Stringent neuronal silencing test of PSAM^L141F,Y115F-GlyR for suppressing AGRP neuron-evoked feeding behavior. (A) Construct for a Cre-dependent recombinant adeno-associated viral vector with an inverted bicistronic open reading frame for PSAM^L141F,Y115F-GlyR and ChR2 under control of a FLEX-switch [two antiparallel pairs of heterotypic loxP sites (triangles)]. (B) Diagram illustrating injection site (left) and confocal images (right) taken from brain slices of virally transduced Agrp-cre mice showing co-expression of PSAM^L141F,Y115F-GlyR (green, α-Bgt-Alexa488) and ChR2 (red, anti-HA). (C) Cell-attached recording showing suppression of light-evoked bursts of action potential currents (10 Hz light pulses for 1 s, represented by blue dots) following application and then wash-out of PSEM^89S (above).
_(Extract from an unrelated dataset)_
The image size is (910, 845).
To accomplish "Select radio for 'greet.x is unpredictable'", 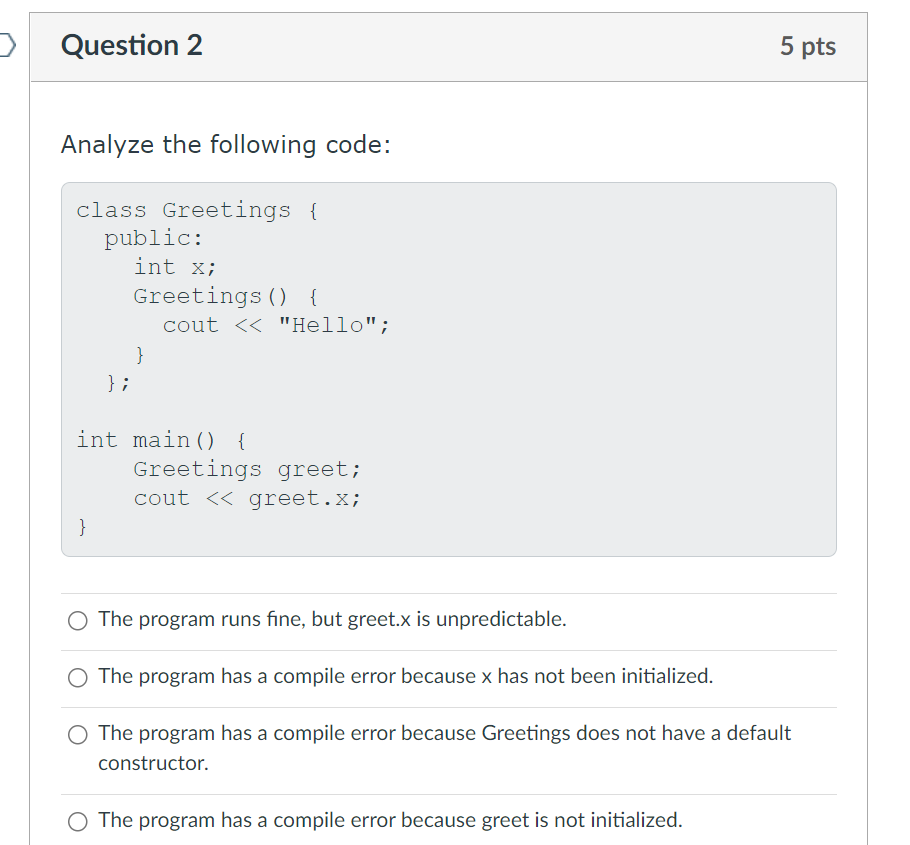I will click(78, 620).
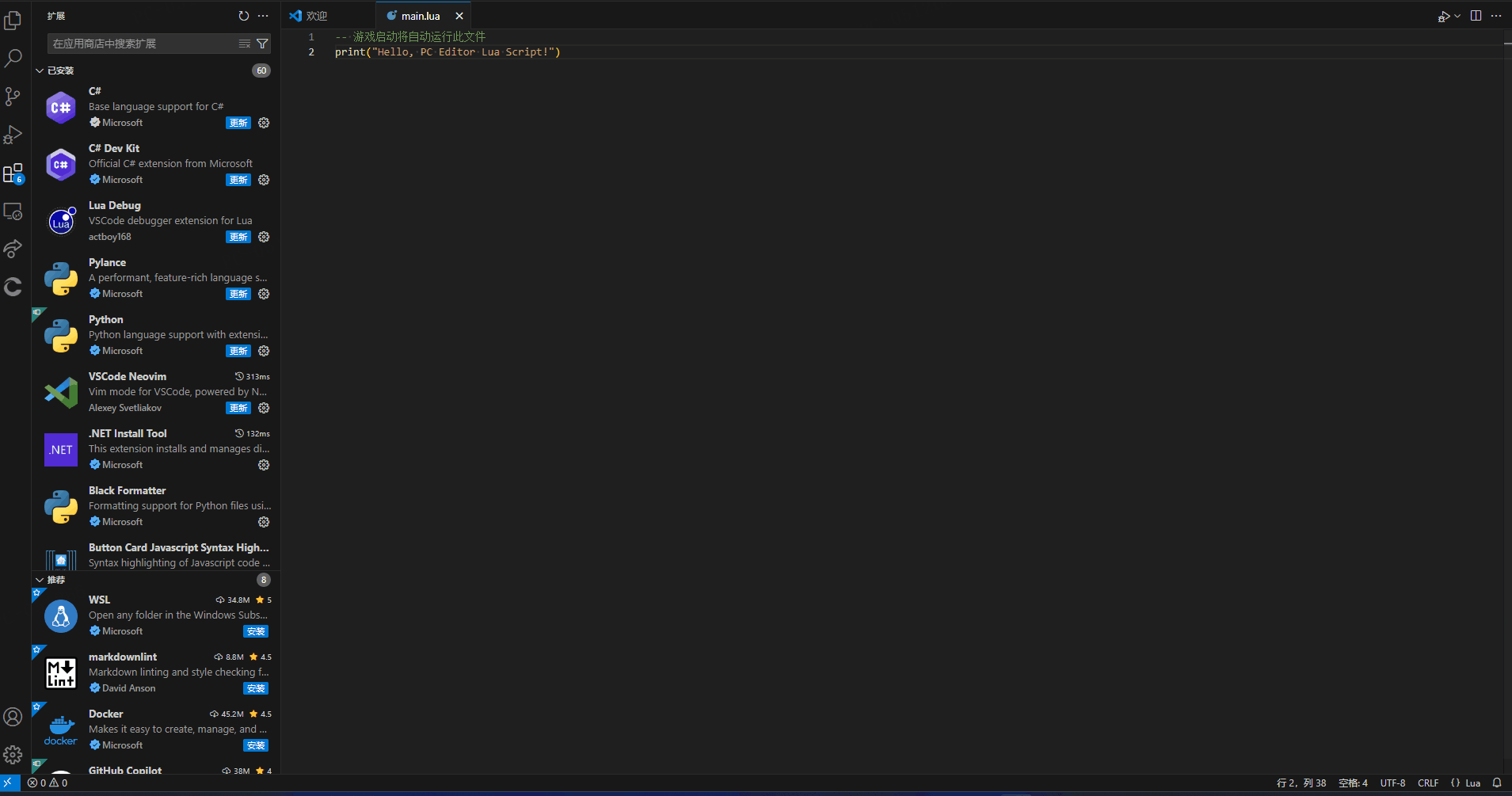Click the extension search input field

coord(143,44)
Bursts are expanded for selected time points. Below is spike success rate (percent) before, during and after PSEM^89S application. (D) Successful light-evoked spikes per burst (n = 8 cells). (E) Food intake on successive days resulting from photostimulation in an Agrp-cre mouse co-expressing ChR2 and PSAM^L141F,Y115F-GlyR after saline (Baseline and Recovery) or PSEM^89S [intraperitoneal injection (inj.), marked with red arrow]. (F) Evoked food intake normalized to initial photostimulation session. Injection of PSEM^89S reduced photostimulation-evoked eating in Agrp-cre mice co-expressing ChR2 and PSAM^L141F,Y115F-GlyR (30 mg/kg, blue diamond, n = 5 mice) but not in Agrp-cre mice expressing only ChR2 (50 mg/kg, black circle, n = 6 mice). Error bars are s.e.m.